In August 2013, the Internal Revenue Service used civil forfeiture to seize the entire bank account—totaling nearly $33,000—of Carole Hinders, the owner of Mrs. Lady’s Mexican Café, a popular restaurant near Spirit Lake, Iowa. In May 2012, the IRS did the same thing to Jeff Hirsch and his two brothers, who own Bi-County Distributors on Long Island. This time they took more than $446,000. Neither the Hirsch brothers nor Carole were charged with any crime. “Civil forfeiture is one of the most serious assaults on property rights in America today,” said Larry Salzman, an attorney with the Institute for Justice, the public-interest law firm that is representing Carole and the Hirsch brothers in their fight against the IRS. “The government should not take property from innocent people.”
The IRS claims that Carole and the Hirsch brothers were “structuring” their cash bank deposits to evade a federal bank reporting requirement, despite forgoing the filing of criminal charges. The IRS used the structuring pretext to seize the entirety of their bank accounts using a little known, but highly controversial, legal process known as civil forfeiture. Between 2005 and 2012, the IRS alone seized $242,627,129 in “structuring” cases like Carole and the Hirsch brothers’.
Carole’s small-town restaurant only accepts cash, which means Carole makes frequent trips to the bank to avoid having large sums of money on the premises. Similarly, the Hirsch brothers’ customers largely pay in cash, as is the standard practice in their industry. That means the Hirsch brothers frequently make large deposits at their local bank.

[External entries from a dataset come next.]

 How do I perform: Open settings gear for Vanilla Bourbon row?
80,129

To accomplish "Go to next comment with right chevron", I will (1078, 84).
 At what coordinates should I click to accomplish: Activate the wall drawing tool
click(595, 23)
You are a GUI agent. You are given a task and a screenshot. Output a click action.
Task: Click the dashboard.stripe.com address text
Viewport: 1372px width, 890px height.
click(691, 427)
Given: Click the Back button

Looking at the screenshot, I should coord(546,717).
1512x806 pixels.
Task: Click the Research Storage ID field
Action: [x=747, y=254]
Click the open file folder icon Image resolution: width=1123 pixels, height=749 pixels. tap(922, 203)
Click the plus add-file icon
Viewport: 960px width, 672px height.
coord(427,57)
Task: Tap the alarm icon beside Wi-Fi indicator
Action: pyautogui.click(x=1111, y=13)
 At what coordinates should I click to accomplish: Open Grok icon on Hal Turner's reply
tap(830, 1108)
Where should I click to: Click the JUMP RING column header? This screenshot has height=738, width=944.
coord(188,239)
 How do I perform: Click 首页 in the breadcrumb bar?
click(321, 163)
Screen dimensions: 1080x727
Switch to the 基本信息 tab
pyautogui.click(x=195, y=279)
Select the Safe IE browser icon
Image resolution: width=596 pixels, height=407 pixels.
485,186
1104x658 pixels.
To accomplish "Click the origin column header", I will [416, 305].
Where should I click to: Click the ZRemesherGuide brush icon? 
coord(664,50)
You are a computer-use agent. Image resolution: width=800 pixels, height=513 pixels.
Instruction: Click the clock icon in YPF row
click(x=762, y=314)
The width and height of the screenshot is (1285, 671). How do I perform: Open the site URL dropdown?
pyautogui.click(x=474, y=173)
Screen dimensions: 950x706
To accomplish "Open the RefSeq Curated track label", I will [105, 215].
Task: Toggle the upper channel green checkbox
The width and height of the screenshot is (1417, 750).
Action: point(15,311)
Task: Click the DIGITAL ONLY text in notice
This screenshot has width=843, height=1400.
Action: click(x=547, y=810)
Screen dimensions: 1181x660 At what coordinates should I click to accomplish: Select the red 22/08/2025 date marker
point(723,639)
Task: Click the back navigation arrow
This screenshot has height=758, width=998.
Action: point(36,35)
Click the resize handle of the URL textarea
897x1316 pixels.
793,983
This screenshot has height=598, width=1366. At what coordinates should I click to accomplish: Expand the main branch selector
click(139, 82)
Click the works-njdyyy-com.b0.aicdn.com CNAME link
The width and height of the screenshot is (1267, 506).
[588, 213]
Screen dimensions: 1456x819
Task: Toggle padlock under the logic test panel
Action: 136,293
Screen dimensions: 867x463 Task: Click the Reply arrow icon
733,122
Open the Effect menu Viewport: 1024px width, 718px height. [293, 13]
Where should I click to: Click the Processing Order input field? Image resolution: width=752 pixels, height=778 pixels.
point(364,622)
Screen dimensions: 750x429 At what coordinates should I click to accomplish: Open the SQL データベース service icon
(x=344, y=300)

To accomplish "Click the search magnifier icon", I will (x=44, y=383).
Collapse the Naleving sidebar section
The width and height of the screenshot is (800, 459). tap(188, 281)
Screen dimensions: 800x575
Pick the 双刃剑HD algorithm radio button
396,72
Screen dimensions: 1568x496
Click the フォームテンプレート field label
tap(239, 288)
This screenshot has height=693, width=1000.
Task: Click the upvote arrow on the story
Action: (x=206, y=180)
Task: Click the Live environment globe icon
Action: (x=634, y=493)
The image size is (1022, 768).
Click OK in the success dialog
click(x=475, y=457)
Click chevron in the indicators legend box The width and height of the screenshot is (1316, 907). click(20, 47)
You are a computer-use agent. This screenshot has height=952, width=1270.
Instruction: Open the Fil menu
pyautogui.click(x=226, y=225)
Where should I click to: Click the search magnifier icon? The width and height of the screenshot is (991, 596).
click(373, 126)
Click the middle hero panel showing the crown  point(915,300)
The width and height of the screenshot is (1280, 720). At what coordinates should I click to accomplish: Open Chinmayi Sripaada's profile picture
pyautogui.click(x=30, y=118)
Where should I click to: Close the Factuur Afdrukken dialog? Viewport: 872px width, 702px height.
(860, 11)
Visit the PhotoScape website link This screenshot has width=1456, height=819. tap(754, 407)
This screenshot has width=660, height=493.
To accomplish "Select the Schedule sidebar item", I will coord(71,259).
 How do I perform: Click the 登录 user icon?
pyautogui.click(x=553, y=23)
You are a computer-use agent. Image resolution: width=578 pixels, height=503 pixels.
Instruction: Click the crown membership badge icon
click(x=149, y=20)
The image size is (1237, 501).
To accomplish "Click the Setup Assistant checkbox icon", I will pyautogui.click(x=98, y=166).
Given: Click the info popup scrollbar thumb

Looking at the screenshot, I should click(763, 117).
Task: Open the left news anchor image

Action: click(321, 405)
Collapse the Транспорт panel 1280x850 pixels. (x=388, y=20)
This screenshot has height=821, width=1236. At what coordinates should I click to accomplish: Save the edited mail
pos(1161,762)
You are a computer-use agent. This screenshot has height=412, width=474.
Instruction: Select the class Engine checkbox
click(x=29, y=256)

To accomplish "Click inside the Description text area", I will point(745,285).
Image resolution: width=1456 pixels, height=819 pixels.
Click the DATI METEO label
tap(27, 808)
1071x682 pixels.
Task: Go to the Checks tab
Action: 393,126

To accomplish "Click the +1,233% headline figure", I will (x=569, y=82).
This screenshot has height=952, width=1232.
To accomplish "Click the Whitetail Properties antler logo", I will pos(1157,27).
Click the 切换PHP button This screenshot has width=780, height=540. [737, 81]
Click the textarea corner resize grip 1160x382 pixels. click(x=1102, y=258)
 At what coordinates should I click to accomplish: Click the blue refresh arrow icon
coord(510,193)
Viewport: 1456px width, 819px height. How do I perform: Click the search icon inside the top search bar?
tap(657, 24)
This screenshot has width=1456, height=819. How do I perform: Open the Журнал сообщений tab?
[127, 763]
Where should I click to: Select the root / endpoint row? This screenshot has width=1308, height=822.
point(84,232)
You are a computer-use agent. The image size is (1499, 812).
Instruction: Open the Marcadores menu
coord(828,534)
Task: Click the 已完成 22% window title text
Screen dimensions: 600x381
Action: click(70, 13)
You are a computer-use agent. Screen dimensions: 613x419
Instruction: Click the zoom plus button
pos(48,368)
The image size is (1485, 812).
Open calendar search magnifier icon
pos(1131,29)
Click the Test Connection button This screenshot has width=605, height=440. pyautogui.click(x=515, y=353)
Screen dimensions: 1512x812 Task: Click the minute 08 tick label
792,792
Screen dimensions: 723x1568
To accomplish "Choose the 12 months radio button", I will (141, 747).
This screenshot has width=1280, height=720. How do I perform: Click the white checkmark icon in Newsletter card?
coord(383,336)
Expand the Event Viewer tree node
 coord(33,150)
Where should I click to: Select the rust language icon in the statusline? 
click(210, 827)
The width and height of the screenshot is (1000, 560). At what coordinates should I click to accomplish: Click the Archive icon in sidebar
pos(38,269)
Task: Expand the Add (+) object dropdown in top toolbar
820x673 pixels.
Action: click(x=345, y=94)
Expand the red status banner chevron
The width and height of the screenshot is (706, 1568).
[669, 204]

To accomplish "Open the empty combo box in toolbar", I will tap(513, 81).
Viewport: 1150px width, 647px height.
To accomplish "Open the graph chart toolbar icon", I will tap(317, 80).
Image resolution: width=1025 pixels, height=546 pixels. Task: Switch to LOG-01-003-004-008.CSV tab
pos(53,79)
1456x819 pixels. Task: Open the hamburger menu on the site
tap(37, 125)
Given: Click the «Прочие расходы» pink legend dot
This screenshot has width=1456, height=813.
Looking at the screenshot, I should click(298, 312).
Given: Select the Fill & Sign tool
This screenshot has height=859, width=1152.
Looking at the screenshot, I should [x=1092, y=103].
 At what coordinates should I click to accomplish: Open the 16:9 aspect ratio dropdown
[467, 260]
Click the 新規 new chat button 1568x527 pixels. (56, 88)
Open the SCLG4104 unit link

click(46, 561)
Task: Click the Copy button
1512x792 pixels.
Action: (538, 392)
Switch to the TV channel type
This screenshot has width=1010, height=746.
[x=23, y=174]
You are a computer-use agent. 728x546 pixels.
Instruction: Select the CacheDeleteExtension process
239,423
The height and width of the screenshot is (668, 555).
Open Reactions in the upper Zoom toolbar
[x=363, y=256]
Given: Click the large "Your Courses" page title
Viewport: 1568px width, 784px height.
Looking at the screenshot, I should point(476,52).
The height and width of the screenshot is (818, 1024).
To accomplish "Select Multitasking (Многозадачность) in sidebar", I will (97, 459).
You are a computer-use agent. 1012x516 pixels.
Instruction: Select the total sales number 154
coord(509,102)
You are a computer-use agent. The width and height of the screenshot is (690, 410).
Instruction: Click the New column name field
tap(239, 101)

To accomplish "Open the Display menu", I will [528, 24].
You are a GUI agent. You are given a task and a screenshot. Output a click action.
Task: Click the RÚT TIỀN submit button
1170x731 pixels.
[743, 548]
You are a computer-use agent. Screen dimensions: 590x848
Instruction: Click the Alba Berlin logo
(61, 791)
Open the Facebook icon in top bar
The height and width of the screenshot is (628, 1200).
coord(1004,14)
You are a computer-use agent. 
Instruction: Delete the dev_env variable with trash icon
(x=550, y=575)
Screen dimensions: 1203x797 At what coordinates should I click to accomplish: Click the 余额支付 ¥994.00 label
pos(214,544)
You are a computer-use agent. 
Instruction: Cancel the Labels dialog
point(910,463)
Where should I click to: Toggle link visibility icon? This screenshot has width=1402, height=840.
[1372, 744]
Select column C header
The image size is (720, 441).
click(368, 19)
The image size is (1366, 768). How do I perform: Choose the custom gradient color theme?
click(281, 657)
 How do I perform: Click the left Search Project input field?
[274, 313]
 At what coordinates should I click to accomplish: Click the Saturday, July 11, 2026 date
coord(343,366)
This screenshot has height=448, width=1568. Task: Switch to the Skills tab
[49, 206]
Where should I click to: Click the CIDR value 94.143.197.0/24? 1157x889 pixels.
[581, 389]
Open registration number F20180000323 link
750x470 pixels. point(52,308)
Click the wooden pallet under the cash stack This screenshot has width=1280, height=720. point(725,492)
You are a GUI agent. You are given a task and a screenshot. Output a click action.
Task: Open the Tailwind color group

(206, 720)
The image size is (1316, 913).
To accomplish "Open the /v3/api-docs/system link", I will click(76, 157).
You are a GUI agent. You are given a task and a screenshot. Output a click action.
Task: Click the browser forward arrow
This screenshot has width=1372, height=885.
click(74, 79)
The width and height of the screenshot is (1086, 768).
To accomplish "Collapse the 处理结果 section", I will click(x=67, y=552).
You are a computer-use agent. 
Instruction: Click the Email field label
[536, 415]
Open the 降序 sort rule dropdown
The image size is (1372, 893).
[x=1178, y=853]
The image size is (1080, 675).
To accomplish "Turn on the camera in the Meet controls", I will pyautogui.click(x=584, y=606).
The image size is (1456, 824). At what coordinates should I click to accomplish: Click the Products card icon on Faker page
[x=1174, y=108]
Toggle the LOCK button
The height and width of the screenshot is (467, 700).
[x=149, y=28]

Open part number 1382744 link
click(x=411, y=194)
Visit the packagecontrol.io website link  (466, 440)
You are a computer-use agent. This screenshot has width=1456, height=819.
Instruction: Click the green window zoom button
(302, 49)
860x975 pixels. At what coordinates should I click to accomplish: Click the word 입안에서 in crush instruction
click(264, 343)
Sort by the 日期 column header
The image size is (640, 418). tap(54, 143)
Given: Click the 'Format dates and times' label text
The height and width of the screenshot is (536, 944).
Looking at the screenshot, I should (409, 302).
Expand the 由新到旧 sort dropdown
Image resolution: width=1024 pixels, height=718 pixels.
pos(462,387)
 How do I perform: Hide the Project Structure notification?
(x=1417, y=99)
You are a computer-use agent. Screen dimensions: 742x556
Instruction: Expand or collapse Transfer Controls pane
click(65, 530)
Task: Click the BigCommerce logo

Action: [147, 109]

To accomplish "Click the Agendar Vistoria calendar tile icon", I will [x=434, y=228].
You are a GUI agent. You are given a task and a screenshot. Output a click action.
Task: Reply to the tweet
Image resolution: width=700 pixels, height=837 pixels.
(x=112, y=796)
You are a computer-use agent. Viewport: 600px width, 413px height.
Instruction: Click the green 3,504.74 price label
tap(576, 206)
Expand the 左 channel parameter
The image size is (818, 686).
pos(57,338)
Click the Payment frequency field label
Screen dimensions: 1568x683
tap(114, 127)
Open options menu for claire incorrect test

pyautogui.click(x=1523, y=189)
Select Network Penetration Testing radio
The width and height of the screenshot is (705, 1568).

Neither Carole nor the Hirsch brothers received a warning from their banks or the government before their money was taken. Neither of them have been charged with a crime. The government has never claimed that the money it seized was the proceeds of illegal activity—only that civil forfeiture laws allow them to seize money merely suspected of being involved in crime. Shockingly, the money taken using civil forfeiture is used to pad the budgets of the very agencies that seize the property, creating a perverse financial incentive to abuse the power.
“Civil forfeiture laws are broken,” explained IJ Senior Attorney Scott Bullock. “That is why this case is important: A victory for Carole and the Hirsch brothers will not only return their money, but also protect the rights of many more Americans caught up in the IRS’s unconstitutional dragnet.”
Civil forfeiture allows the government to seize cash from Americans without convicting, let alone charging them, with a crime. Since this summer, the use of civil forfeiture by law enforcement has increasingly come into the public spotlight. In September, the Washington Post published a three-part investigative series on the practice, IJ filed a class-action lawsuit against Philadelphia’s civil forfeiture program and federal legislation has been introduced to curb the practice. Most recently, John Oliver, host of HBO’s Last Week Tonight, spent 17 minutes berating the program.